Cell counting MTT assay
HCC1937 cells were seeded into 96-well plates (1.0x103 cells/well) and incubated at 37˚C with 5% CO2 for 12, 24, 48, 72 and 96 h. A total of 20 µl of MTT reagent (Procell Life Science & Technology Co., Ltd.) was added into each well and subsequently incubated for 4 h at 37˚C. The absorbance of each cell was measured at a wavelength of 490 nm by using a microplate reader (Thermo Fisher Scientific, Inc.).
Cell invasion assay
The invasion of HCC1937 cells was observed by using a 24-well Transwell chamber.
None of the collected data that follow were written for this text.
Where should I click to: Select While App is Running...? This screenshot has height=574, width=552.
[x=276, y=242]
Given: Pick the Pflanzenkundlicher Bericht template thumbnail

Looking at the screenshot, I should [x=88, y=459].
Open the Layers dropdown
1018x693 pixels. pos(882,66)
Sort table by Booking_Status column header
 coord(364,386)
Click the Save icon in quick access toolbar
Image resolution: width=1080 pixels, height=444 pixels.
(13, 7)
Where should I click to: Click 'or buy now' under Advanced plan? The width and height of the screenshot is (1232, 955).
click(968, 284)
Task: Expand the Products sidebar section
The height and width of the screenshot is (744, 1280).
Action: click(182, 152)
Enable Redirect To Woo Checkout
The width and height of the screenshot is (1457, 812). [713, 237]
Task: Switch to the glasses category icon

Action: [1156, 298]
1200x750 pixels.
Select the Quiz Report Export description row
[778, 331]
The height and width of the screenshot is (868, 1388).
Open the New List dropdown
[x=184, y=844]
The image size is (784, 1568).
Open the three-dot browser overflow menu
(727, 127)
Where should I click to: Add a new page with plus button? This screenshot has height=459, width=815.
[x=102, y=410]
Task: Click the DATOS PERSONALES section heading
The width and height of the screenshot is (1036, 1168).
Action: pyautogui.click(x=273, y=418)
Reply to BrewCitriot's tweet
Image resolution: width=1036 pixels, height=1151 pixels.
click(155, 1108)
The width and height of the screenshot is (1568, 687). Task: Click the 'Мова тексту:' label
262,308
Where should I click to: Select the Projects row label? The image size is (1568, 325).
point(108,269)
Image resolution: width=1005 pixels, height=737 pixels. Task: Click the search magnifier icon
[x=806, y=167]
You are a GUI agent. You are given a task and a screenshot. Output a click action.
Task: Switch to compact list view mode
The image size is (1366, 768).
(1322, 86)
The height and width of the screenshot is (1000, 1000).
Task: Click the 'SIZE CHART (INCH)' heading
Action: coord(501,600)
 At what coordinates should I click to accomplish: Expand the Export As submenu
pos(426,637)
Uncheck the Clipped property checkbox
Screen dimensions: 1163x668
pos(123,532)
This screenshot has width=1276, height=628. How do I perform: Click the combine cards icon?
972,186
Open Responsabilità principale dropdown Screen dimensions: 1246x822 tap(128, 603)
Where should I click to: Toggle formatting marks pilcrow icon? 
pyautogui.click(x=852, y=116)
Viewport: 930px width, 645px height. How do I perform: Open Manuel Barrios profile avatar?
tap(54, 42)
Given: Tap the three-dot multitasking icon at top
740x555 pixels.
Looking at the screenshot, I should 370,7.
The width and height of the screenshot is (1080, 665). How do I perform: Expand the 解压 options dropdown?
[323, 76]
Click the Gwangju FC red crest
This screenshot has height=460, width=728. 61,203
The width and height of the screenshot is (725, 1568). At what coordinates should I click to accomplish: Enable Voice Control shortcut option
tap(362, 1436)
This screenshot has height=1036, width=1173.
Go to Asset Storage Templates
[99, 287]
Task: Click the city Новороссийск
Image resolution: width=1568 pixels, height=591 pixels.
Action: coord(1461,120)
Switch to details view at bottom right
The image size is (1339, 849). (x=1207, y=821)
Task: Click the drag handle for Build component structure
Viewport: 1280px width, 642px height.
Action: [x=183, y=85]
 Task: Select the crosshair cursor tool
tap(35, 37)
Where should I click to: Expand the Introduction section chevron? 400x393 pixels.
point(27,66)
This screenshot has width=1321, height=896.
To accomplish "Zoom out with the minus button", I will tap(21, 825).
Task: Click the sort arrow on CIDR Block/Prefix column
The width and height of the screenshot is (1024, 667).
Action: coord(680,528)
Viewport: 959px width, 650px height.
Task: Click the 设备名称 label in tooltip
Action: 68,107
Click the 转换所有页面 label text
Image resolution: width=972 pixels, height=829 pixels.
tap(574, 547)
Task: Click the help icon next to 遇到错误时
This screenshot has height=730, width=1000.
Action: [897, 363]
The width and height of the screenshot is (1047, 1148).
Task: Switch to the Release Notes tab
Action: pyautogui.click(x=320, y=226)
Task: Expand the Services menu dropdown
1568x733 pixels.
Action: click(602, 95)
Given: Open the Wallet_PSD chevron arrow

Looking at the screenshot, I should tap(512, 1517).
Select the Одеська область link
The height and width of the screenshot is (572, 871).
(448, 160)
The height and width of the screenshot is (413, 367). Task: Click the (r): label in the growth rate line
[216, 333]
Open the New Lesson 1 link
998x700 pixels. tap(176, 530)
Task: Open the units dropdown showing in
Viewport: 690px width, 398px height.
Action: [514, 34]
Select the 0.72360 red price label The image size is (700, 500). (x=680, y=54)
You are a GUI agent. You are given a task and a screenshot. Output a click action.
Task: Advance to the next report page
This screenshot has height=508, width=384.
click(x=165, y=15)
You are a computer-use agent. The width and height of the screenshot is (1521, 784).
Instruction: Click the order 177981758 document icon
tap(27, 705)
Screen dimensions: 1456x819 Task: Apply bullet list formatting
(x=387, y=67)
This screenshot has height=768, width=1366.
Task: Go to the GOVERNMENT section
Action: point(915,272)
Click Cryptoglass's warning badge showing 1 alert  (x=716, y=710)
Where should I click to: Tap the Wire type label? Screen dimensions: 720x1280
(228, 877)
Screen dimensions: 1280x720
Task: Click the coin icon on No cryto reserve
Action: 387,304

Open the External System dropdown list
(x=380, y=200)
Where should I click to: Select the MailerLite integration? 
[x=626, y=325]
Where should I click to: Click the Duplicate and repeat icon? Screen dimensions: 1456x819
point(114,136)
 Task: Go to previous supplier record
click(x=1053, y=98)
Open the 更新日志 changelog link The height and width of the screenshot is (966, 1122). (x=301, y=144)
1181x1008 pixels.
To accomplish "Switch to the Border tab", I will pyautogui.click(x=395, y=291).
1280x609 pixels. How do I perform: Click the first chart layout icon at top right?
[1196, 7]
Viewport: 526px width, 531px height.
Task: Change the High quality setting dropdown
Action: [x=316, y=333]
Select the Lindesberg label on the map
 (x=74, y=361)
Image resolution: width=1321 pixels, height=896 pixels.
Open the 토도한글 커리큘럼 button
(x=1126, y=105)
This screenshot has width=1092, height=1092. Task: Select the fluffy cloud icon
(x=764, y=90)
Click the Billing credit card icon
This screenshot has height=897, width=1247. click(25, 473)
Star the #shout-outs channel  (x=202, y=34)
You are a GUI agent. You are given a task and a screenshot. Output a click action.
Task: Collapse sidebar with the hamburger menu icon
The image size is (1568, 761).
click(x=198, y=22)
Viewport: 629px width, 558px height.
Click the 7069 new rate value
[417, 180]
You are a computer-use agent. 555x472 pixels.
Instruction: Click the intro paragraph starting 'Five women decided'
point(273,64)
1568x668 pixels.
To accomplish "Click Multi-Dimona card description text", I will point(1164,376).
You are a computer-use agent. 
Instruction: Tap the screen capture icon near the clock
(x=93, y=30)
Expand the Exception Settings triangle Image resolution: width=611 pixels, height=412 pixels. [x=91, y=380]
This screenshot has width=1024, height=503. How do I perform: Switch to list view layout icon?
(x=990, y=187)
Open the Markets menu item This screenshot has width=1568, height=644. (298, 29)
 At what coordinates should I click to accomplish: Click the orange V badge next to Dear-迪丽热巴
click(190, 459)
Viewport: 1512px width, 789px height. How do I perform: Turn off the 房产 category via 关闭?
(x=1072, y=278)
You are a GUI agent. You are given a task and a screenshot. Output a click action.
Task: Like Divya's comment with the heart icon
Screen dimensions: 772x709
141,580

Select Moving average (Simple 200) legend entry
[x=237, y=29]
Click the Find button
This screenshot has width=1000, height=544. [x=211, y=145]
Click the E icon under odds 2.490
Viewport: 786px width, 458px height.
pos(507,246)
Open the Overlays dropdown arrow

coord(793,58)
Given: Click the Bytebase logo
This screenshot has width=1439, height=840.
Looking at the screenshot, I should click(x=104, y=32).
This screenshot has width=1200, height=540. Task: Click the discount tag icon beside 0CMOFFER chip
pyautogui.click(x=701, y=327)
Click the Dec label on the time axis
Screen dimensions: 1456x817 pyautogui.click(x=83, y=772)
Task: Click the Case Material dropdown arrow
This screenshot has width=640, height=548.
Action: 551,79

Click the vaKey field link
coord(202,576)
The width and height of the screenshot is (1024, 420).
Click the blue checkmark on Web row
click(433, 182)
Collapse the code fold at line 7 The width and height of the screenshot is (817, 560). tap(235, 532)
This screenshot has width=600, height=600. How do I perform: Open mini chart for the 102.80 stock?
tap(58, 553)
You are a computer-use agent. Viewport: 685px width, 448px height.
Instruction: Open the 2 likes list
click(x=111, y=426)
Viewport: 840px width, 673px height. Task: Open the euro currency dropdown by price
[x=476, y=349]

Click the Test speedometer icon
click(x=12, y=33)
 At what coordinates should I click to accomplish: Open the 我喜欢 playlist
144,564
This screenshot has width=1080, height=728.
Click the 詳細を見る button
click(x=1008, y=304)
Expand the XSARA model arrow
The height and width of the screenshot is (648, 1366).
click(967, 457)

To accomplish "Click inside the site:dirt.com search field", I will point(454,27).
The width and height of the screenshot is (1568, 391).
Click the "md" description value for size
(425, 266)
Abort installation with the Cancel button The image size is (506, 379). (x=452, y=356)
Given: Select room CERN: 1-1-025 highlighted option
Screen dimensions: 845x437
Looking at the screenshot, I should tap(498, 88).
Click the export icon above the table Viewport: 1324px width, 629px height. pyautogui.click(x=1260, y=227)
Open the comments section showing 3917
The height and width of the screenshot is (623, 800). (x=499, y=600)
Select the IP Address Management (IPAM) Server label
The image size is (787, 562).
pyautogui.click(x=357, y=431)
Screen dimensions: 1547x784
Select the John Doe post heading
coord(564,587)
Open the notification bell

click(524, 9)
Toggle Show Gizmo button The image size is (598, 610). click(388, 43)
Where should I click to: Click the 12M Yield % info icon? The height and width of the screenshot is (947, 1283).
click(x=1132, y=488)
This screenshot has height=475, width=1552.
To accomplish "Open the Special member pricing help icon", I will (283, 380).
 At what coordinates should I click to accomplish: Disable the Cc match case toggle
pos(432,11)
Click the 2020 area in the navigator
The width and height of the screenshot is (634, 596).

A total of 10 µl Matrigel (BD Biosciences) was placed in the lower compartment of a Transwell chamber and incubated at 37˚C for 2 h. HCC1937 cells (1x104 cells/well) were cultured for 12 h at 37˚C in the upper compartment. Subsequently, 100 µl FBS was added to the lower compartment culture medium. After 24 h, the cell invasion in the lower surface of the compartment was observed with a light microscope (magnification, x100; Olympus Corporation) after staining with crystal violet staining solution (cat. no. C0121; Beyotime Institute of Biotechnology). A total of five visual fields (upper, lower, central, left, and right) were randomly selected for counting. The pore diameter of Transwell membrane is 0.8 µm.
Wound healing assay
The transfected HCC1937 cells were cultured in a 6-well plate with serum-free culture medium. After scratching, the cells were incubated for 24 h at 37˚C. Images were captured at the same site at the start of the experiment and after 24 h.
Flow cytometry assay
Cells (3x105) were prepared following the instructions provided in the reagent kit (BD Biosciences). Subsequently, the cells were resuspended after mixed 100 µl of binding buffer. A total of 4-5 µl of FITC-Annexin V and 5 µl of PI working solution was used to stain the cells, which were stored on ice with dark conditions for 15 min. Cell apoptosis analysis was performed using a flow cytometer (DxFLEX Flow Cytometer; CytExpert™ Software; Beckman Coulter, Inc.).
Western blot assay
The protein extraction buffer (cell lysis buffer for Western and IP, Biosharp; PMSF, Beijing Solarbio Science & Technology Co., Ltd.) was used. Total protein was collected and transferred onto a PVDF membrane, which was subsequently blocked for 1-2 h. The membrane was then incubated overnight at 4˚C with the primary antibodies (HMGB1 from rabbit and VGLL3 from mouse) followed by incubation at room temperature with the secondary antibody for 2 h. The bicinchoninic acid method was used to determine protein concentration. A total of 20 µg of protein were loaded per lane and subjected to SDS-PAGE (percentage of gel, 20%). Blocking was performed using non-fat dried milk in blocking reagent (5% TBST with 05% Tween) at 37˚C. The visualisation reagent used was SuperKine™ West Femto Maximum Sensitivity Substrate Abbkine Scientific Co., Ltd.) and Gel imaging system, Tanon 4600SF (Tanon Science and Technology Co., Ltd.) was used for densitometric analysis. Antibodies used were as follows: HMGb1 (cat. no. 3935s; Cell Signaling Technology, Inc.), secondary antibody anti-rabbit IgG (HRP-linked; cat. no. 7074; Cell signaling Technology, Inc.), VGLL3 (cat. no. ab68262; Abcam), secondary antibody goat Anti-Mouse IgG H&L (HRP-linked; cat. no. ab205719; Abcam) and β-actin [(13E5) rabbit mAb (HRP Conjugate); cat. no. 5125; Cell Signaling Technology, Inc.]. The dilution of primary and secondary antibodies was 1:1,000 and 1:2,000, respectively.
Statistical analysis
All data were collected and analyzed with SPSS software (version 26.0; IBM Corp.) and GraphPad Prism software (version 5.0; Dotmatics). Data are presented as the mean ± standard deviation. Differences in the two groups were assessed using one-way ANOVA followed by LSD (≤3 groups) or Bonferroni (>3 groups) as post hoc tests. P<0.05 was considered to indicate a statistically significant difference.
Results
Gene Chip analysis
BC-related data were retrieved from the NCBI website and gene expression data from the GSE182471 dataset was extracted. The expression levels of hsa_circ_0001508 were significantly higher in BC tissues compared with adjacent BC normal tissues with fold changes of 7 and 4.5, respectively (Fig. 1A).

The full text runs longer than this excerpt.